2
votes

I'm using fread to read a 179mb CSV file with 16 columns and 637501 rows. fread is not reading the first 29 lines of the CSV file. It misses the headers in the first line as well. I have used

fread("filename.csv",sep= ",")
fread("filename.csv",sep= "," , skip>=0L)
fread("filename.csv",sep= "," , skip>=1L)
fread("filename.csv",sep= ",", autostart=1L)

When I set header =TRUE, the row 30 is set as the header but fread fails to recognize the first 29 rows. I am able to read the read the same file read.csv without any issues (only it takes a lot longer).

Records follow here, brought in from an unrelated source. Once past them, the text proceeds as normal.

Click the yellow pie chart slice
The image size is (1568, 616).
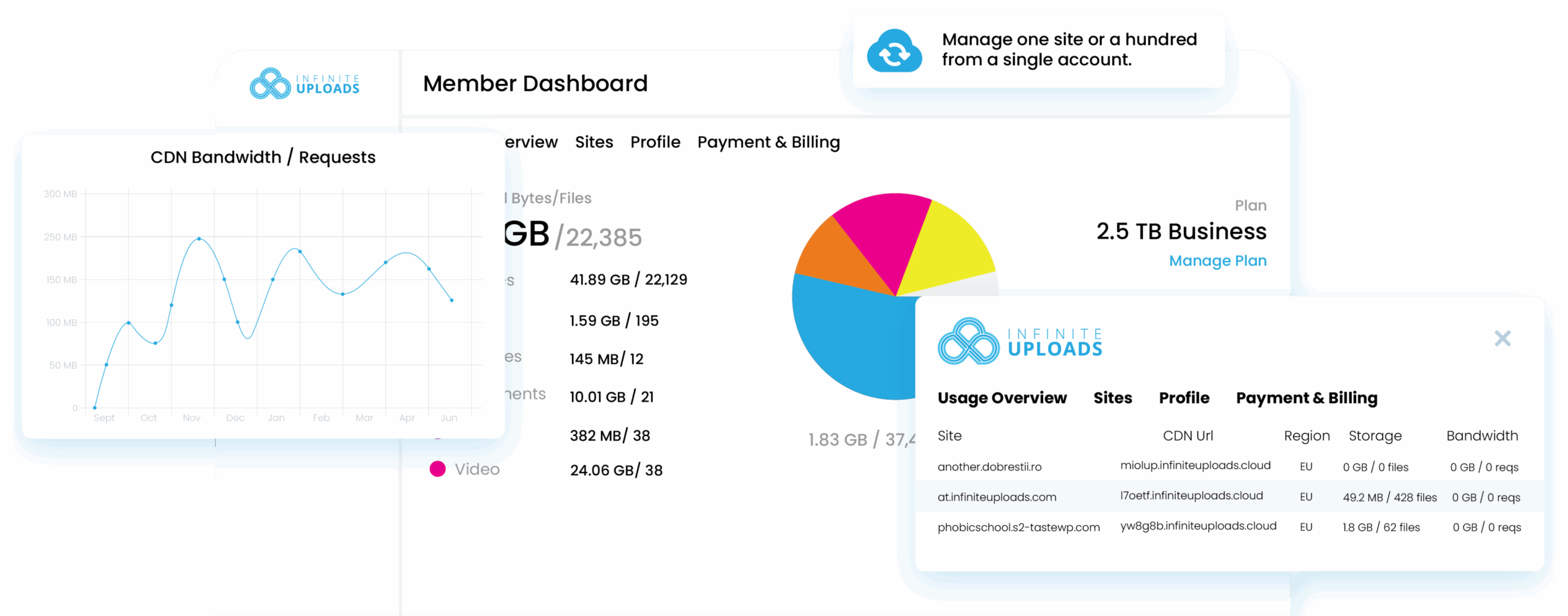pyautogui.click(x=946, y=245)
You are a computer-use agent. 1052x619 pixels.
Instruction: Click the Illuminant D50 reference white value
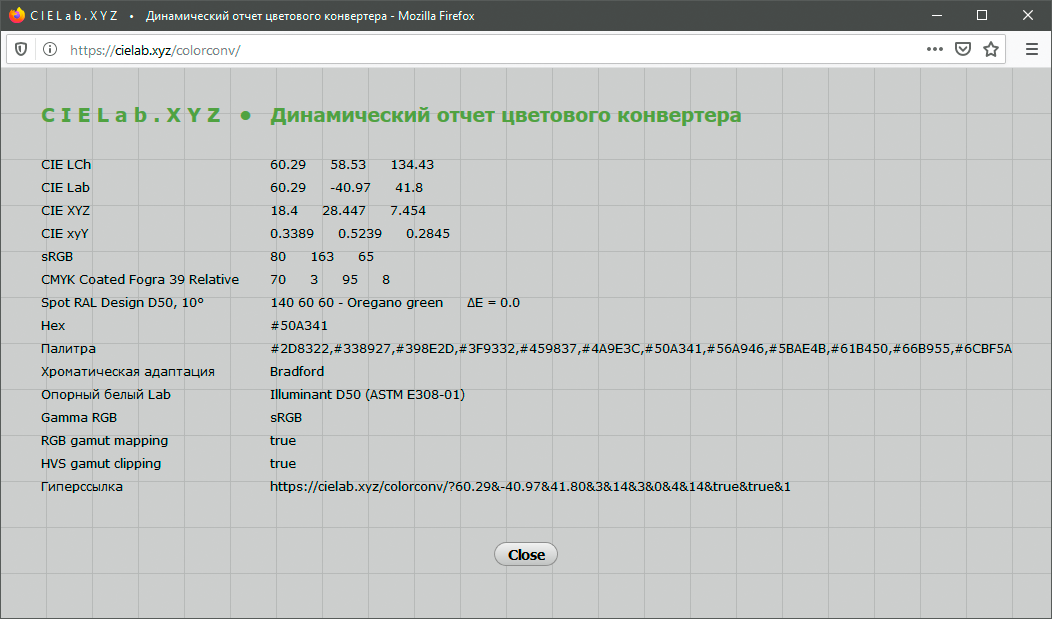[367, 395]
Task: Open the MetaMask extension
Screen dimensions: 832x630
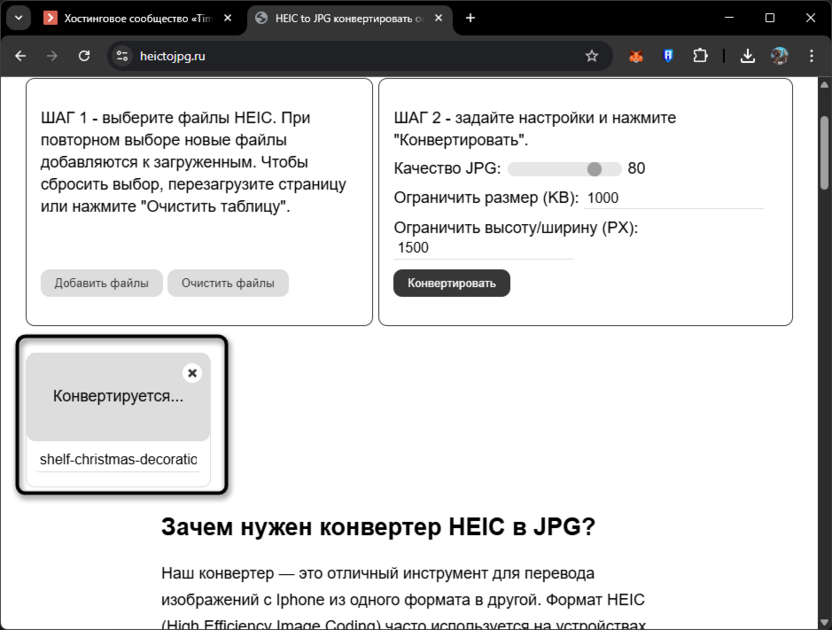Action: (x=635, y=57)
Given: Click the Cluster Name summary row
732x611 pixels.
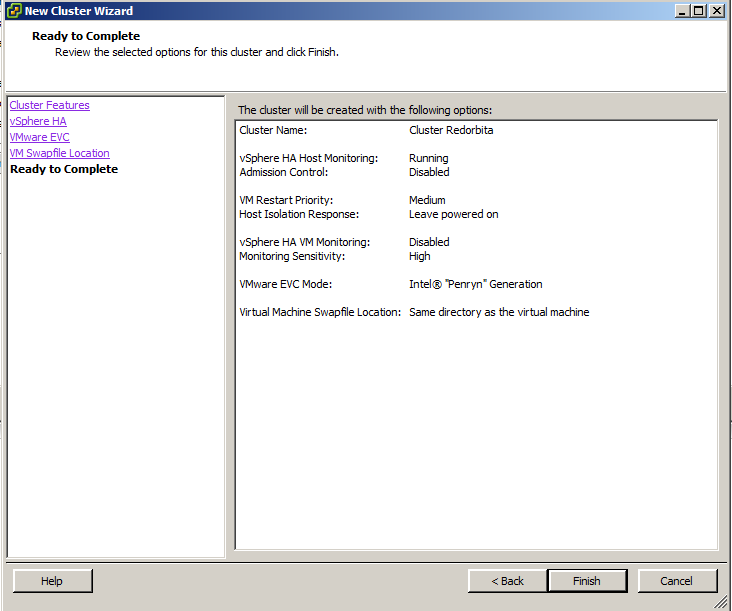Looking at the screenshot, I should (x=366, y=130).
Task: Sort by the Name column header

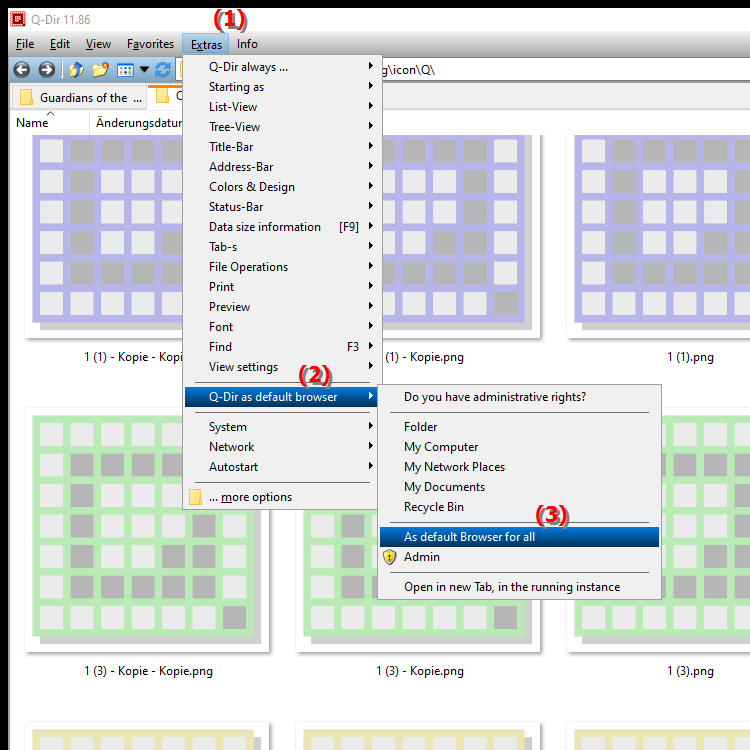Action: tap(33, 122)

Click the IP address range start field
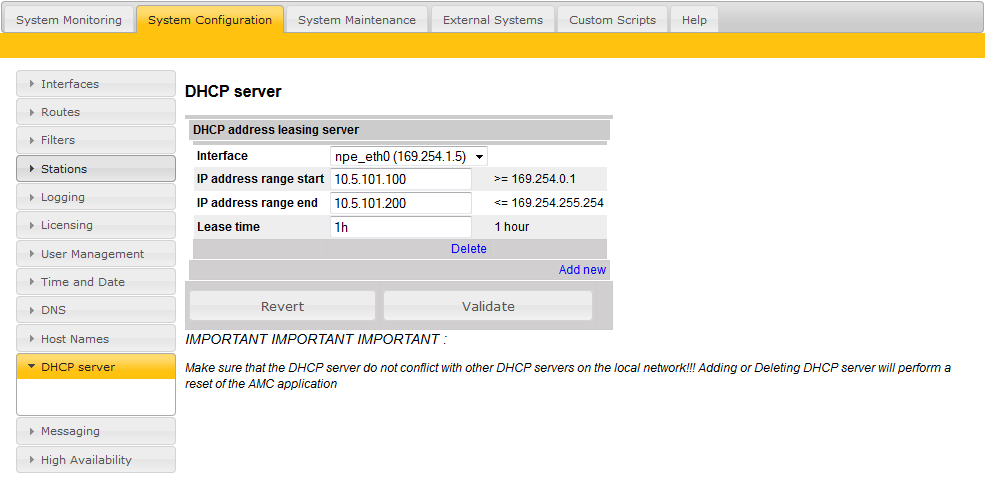pyautogui.click(x=401, y=179)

Is this a bug or am I missing something?

Link to a sample CSV that produces the same bug (20kb) https://dl.dropboxusercontent.com/u/17747104/example.csv

Here's the link to the 179mb file. https://dl.dropboxusercontent.com/u/17747104/read.csv

1
These sorts of things are basically impossible for anyone to help with without access to your csv, or a small example csv that exhibits the same behavior.joran
@joran I added a link to a sample file that produces the same bug anda link to the actual file. I've noticed in the file that the row 30 has only 16 columns where are most of the the other rows have 36 columns.arelangi
It's not a bug, I think. read.table has a feature that will automatically add blank fields if you provide a malformed csv file with different number of fields per row. I'm not sure how to handle this with fread short of modifying the file itself.joran
on *nix and data.table 1.8.11+, I'd do fread("awk 'BEGIN{OFS = FS = \",\"}{$36 = $36; print}' yourfile.csv") (replace 36 with whatever the right number of columns is)eddi

1 Answers

3
votes

As you've now realised by looking at row 30, it has 16 columns whereas the other rows have 36 columns. It seems chopped off, like a data error.

Edit : fread gained fill=TRUE in v1.9.8 on CRAN Nov 2016: release notes. That should resolve it.